その大躍進の最大の原動力は、なんといっても大谷翔平の活躍だろう。投手として、そして打者としてチームをリードした。
この期間中、投手としては4試合に登板(うち先発3試合)し、2勝をマーク。防御率は1.21だった。また、打者としては43打数17安打、打率.395を記録。7月10日のロッテ戦で、指のマメが破れて降板するという小さなアクシデントはあったものの、素晴らしいとしか言いようがない数字を残した。

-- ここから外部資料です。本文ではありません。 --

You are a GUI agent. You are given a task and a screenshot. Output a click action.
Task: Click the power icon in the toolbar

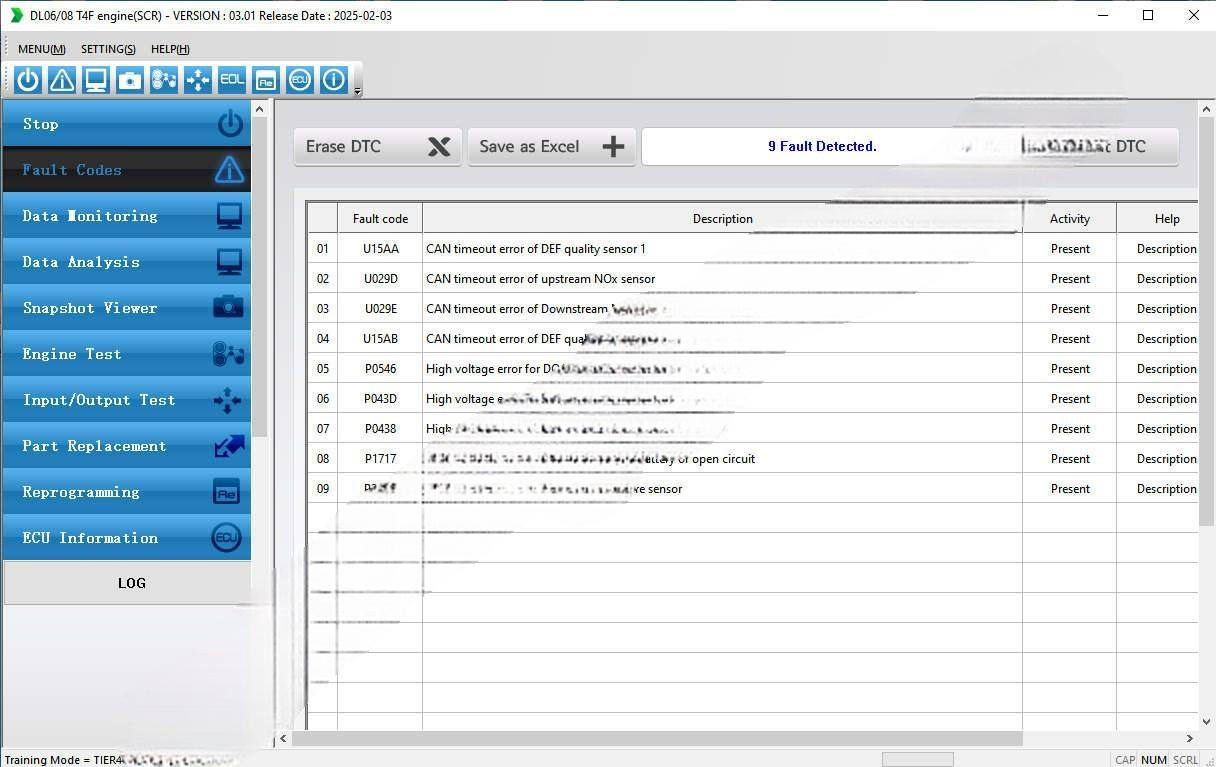coord(28,80)
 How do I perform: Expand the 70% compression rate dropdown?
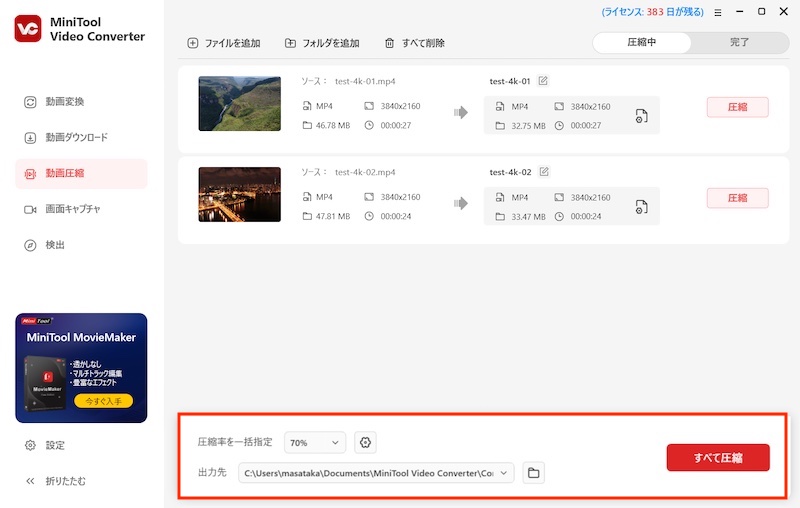pos(315,442)
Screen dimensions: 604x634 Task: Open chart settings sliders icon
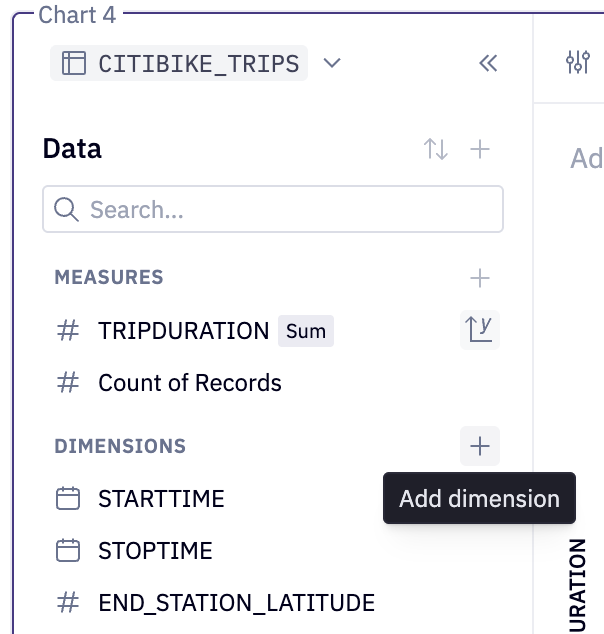578,62
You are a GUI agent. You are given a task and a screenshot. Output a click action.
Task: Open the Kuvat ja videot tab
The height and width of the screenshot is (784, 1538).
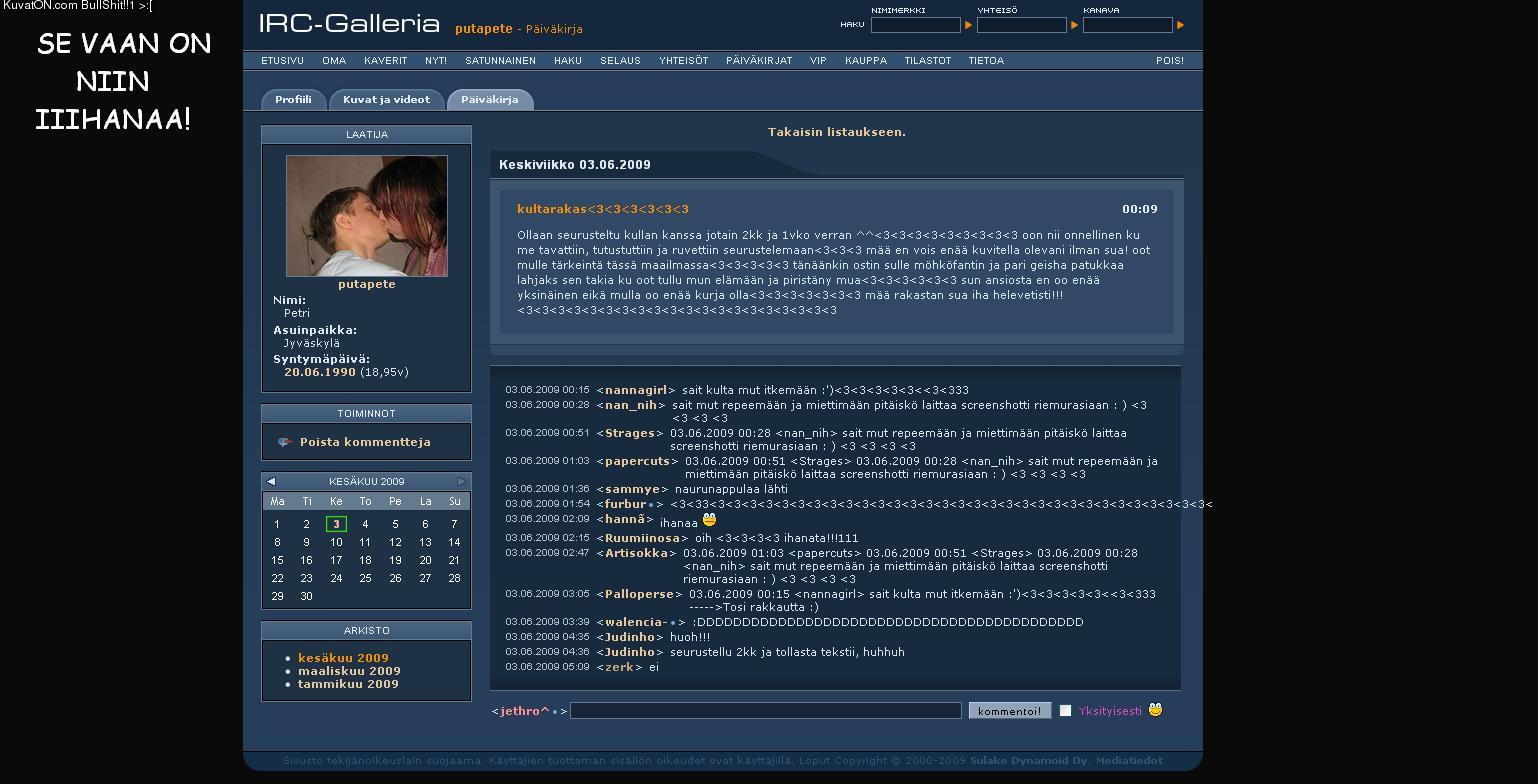tap(386, 100)
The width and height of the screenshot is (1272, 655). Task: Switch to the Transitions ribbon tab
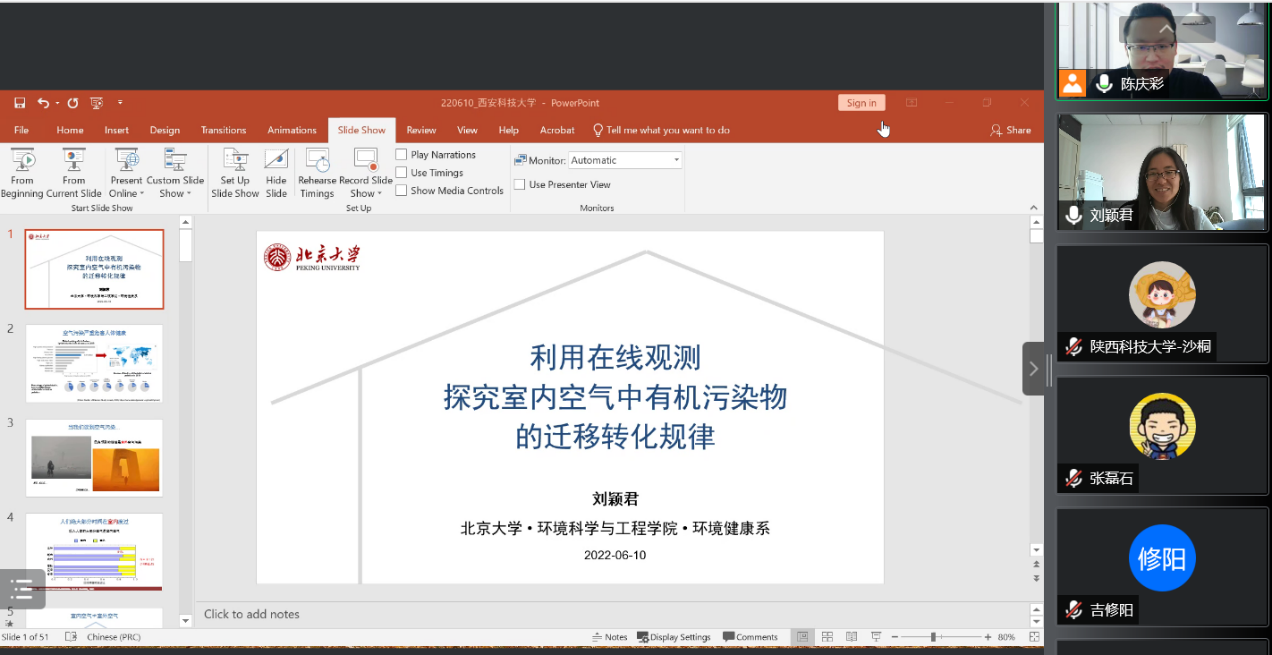(223, 130)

日本ハムの栗山監督は、5月29日の楽天戦から、大谷が先発登板する試合ではDHを解除し、大谷を打席に立たせる采配を振っている。いわゆるリアル二刀流と言われる起用法だ。
中でも、日本ハムが2-0で勝利した7月3日のソフトバンク戦は圧巻だった。大谷は「1番・投手」として出場。プレーボール直後の初球を打ち返し、右中間スタンドへ叩き込んだ。見事な先頭打者アーチだった。
投げては、強力なソフトバンク打線を相手に8回零封。まさに、自ら打って自ら抑えるという二刀流の醍醐味が凝縮されたような試合だった。
大谷が二刀流を成功させたことに関しては、ファンの方も大喜びだろうし、個人的にもうれしく思う。二刀流に挑戦すると表明した当初は、あれだけあった批判的な声も、最近は聞かなくなった。
2014年には史上初の2ケタ勝利&2ケタ本塁打の達成。15年は投手として最多勝、最優秀防御率、最高勝率のタイトルを獲得したが、打者としての成績は前年を下回った。ところが今年は、打者としてもチームの中心選手として活躍している。